Strengths and limitations

To our knowledge, this study is the first to identify specific needs and preferences regarding the use of sensor technology applications in the workplace from a worker perspective. Participants clearly indicated for which ends they wanted to use sensor technology applications in the workplace and which conditions should be met before advancing towards implementation. To reduce the probability of a selection bias, we deliberately organized our focus groups on-site at the end of a workday to minimize potential barriers towards participation and to encourage workers to participate in the focus group sessions as a team. This resulted in a sample of participants from all ages among a traditionally hard to reach audience which not only addressed the benefits, which is a strength of this study. However, as participants were recruited via open invitations among the companies and participation was voluntary, a certain selection bias cannot be excluded. The composition of our study design, the location and the sensitive topic may have introduced a potential bias which could influence the direction and magnitude of the study outcomes. Considering the variation within our study sample, this bias may be limited, but selective participation of early adopters which have an affinity with sensor technology applications may be overrepresented within our sample. A certain preference for sensor technology applications should be taken into consideration for future studies and adopting sensor technology applications within the workplace.

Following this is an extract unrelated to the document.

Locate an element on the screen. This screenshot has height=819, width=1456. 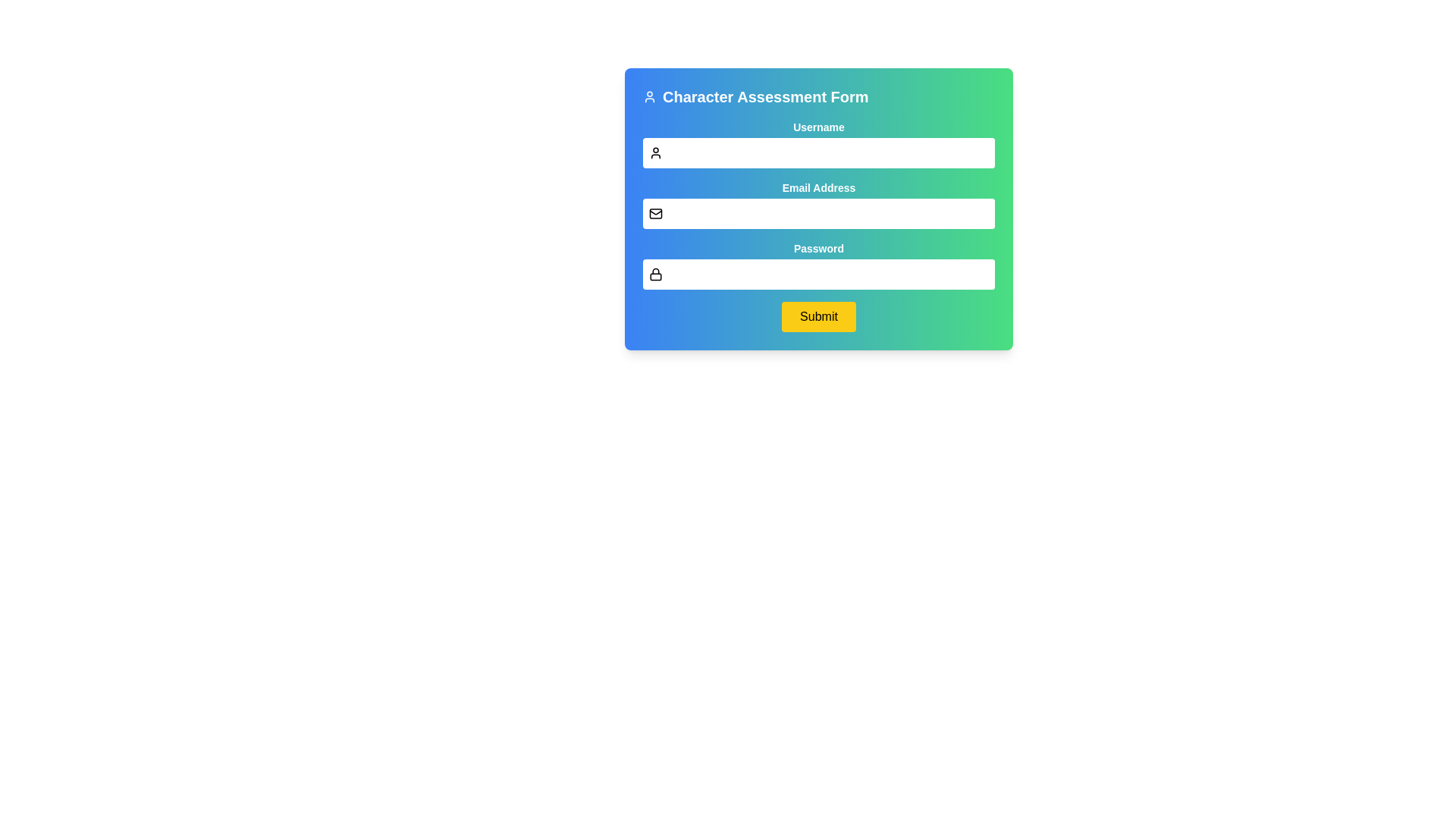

Implications for research and practice

Our study illustrated that workers with physically demanding work are positive towards implementing sensor technology applications in the workplace, but specific reported needs and preferences should be considered in advance. Participants indicated that the use of sensor technology applications should primarily focus on work exposures. Specific preconditions and privacy concerns should also be taken into consideration. As needs and preferences may for example be subject to company, work activities or work environment, implementation of sensor technology applications require a tailored approach. A next step in research could be the development of tailored workplace based interventions on experienced work exposures with sensor technology applications, which uses the results of our study as a point of departure. For this purpose, the intervention mapping approach may be used. The intervention mapping approach was developed to assist researchers in developing, implementing and evaluating tailored interventions and includes a needs assessment as a fundamental step in this process [53].